** Supplied information follows **

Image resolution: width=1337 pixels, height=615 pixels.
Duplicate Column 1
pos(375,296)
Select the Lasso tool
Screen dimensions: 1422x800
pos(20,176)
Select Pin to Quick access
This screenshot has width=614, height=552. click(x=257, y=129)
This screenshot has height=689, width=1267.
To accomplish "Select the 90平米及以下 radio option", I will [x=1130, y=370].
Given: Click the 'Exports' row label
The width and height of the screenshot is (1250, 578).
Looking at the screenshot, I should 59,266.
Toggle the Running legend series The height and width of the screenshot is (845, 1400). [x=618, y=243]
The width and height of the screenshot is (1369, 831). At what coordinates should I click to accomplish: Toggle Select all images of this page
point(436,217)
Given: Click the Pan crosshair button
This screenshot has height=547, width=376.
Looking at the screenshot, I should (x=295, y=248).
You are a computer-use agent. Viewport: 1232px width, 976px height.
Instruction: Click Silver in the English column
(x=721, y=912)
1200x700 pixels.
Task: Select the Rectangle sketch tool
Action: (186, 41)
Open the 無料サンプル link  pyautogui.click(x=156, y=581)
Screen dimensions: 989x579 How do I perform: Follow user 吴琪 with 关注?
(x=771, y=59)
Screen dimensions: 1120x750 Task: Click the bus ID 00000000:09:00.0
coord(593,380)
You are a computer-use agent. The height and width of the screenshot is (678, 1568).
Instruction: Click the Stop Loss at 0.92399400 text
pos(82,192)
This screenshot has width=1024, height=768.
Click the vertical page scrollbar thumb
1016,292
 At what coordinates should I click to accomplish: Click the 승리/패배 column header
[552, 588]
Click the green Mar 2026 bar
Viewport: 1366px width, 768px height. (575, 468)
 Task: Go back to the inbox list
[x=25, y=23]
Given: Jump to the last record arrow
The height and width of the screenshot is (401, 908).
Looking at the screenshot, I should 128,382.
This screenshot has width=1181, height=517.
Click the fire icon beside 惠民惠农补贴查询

** End of Supplied information **

Your assignment: Give back precisely the lines above that start at the line containing "This screenshot has height=689, width=1267." and end at the line containing "Given: Jump to the last record arrow", inclusive. No other lines belong in the output.

Response below:
This screenshot has height=689, width=1267.
To accomplish "Select the 90平米及以下 radio option", I will [x=1130, y=370].
Given: Click the 'Exports' row label
The width and height of the screenshot is (1250, 578).
Looking at the screenshot, I should 59,266.
Toggle the Running legend series The height and width of the screenshot is (845, 1400). [x=618, y=243]
The width and height of the screenshot is (1369, 831). At what coordinates should I click to accomplish: Toggle Select all images of this page
point(436,217)
Given: Click the Pan crosshair button
This screenshot has height=547, width=376.
Looking at the screenshot, I should (x=295, y=248).
You are a computer-use agent. Viewport: 1232px width, 976px height.
Instruction: Click Silver in the English column
(x=721, y=912)
1200x700 pixels.
Task: Select the Rectangle sketch tool
Action: (186, 41)
Open the 無料サンプル link  pyautogui.click(x=156, y=581)
Screen dimensions: 989x579 How do I perform: Follow user 吴琪 with 关注?
(x=771, y=59)
Screen dimensions: 1120x750 Task: Click the bus ID 00000000:09:00.0
coord(593,380)
You are a computer-use agent. The height and width of the screenshot is (678, 1568).
Instruction: Click the Stop Loss at 0.92399400 text
pos(82,192)
This screenshot has width=1024, height=768.
Click the vertical page scrollbar thumb
1016,292
 At what coordinates should I click to accomplish: Click the 승리/패배 column header
[552, 588]
Click the green Mar 2026 bar
Viewport: 1366px width, 768px height. (575, 468)
 Task: Go back to the inbox list
[x=25, y=23]
Given: Jump to the last record arrow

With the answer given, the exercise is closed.